• EXERCISE GOAL: Output only the lines below from the one holding "Select the 7FECB510 memory address" down to the one holding "the magnet snap", both end lines included and every picture dropped.

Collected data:
————

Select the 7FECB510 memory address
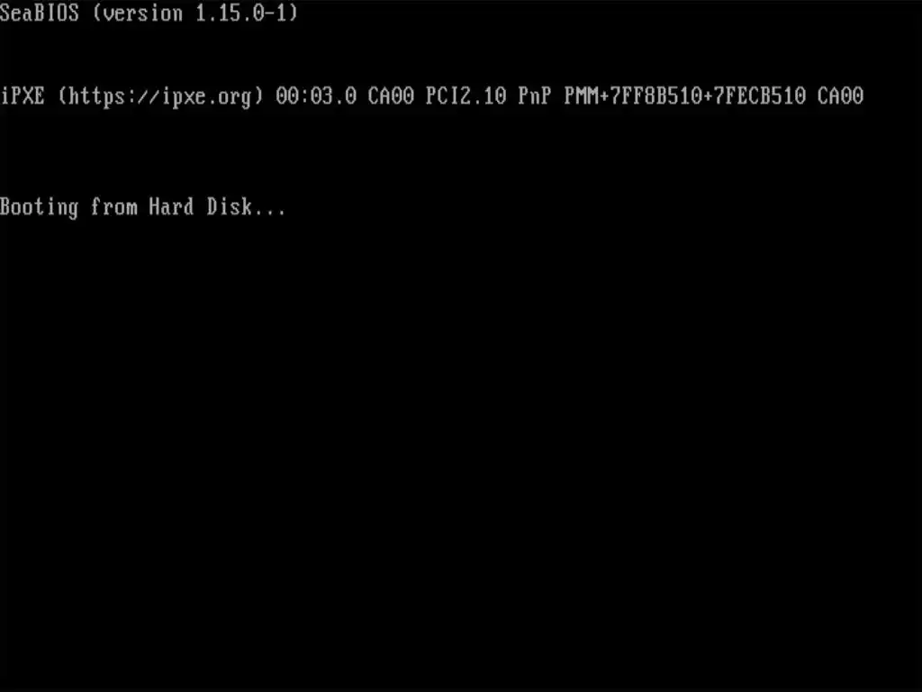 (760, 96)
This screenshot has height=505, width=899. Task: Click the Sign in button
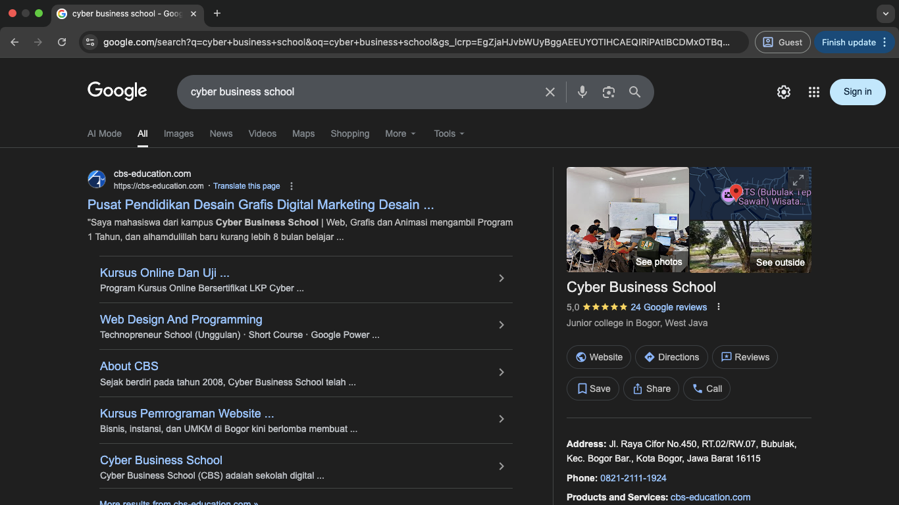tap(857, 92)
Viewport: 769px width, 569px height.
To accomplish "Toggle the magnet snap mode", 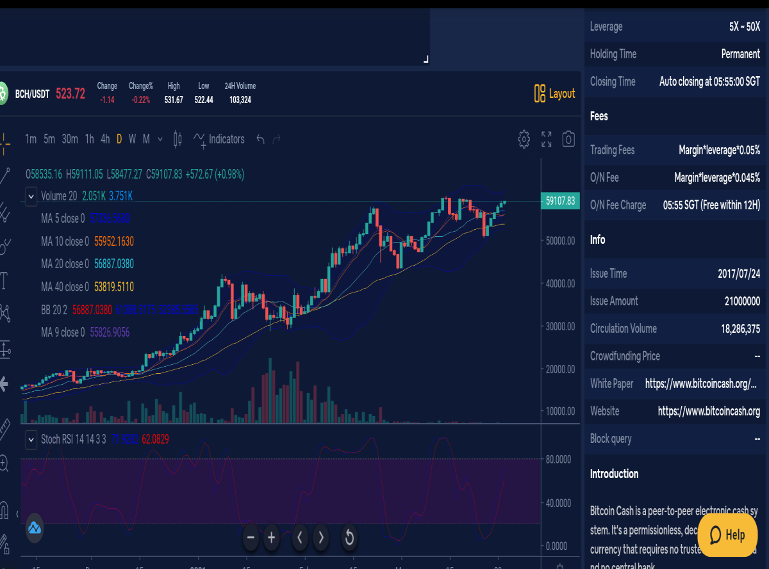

————

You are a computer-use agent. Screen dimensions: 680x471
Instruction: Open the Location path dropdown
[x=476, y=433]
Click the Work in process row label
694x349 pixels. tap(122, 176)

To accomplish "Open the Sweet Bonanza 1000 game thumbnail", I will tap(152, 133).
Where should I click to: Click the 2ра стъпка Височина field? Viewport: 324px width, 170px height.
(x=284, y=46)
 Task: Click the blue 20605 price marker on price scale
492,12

————

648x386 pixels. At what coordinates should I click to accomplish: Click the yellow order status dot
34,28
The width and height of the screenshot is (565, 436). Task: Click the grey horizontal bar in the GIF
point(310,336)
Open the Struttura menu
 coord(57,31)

————

• FINISHED TASK:
Select the 7FECB510 memory address
 (760, 96)
This screenshot has height=505, width=899. Task: Click the Sign in button
tap(857, 92)
Viewport: 769px width, 569px height.
To accomplish "Toggle the magnet snap mode", 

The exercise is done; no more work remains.